DATA SHOWN START

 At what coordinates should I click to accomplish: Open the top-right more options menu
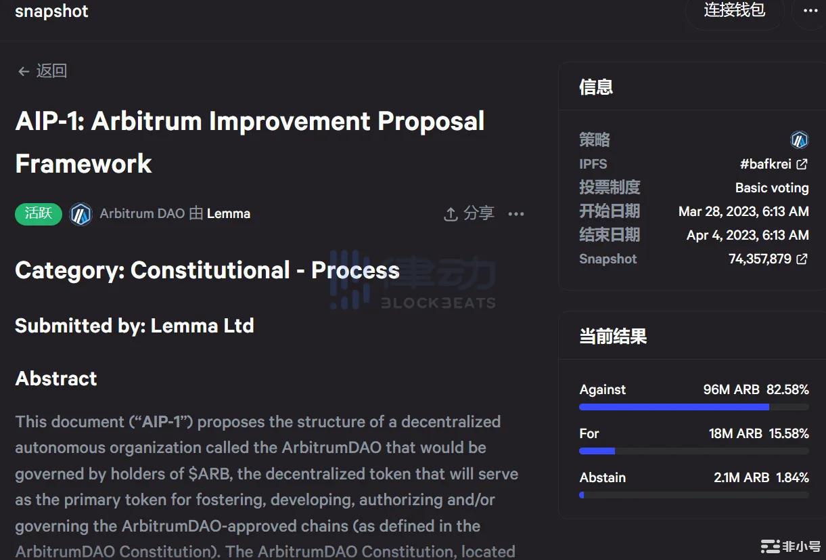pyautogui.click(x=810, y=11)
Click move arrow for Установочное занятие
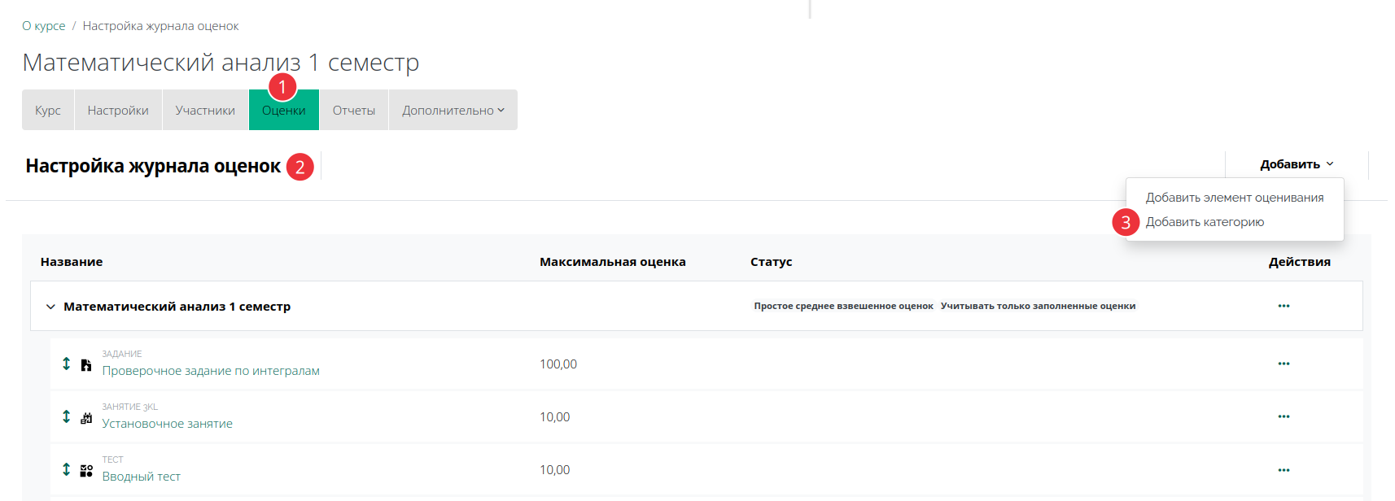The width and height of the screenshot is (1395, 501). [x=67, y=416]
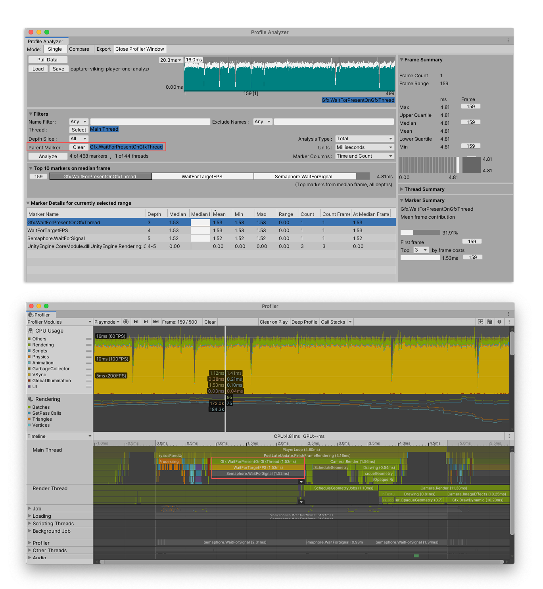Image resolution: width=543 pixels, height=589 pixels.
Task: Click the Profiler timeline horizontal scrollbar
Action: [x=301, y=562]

DATA SHOWN END

• **TO DO**:
Retype the records in full, exactly as given, and omit the pictures.

• **ANSWER BOX**:
 At what coordinates should I click to accomplish: Open the top-right more options menu
pyautogui.click(x=810, y=11)
Click move arrow for Установочное занятие
The width and height of the screenshot is (1395, 501). [x=67, y=416]
Image resolution: width=543 pixels, height=589 pixels.
Task: Click the Profiler timeline horizontal scrollbar
Action: [x=301, y=562]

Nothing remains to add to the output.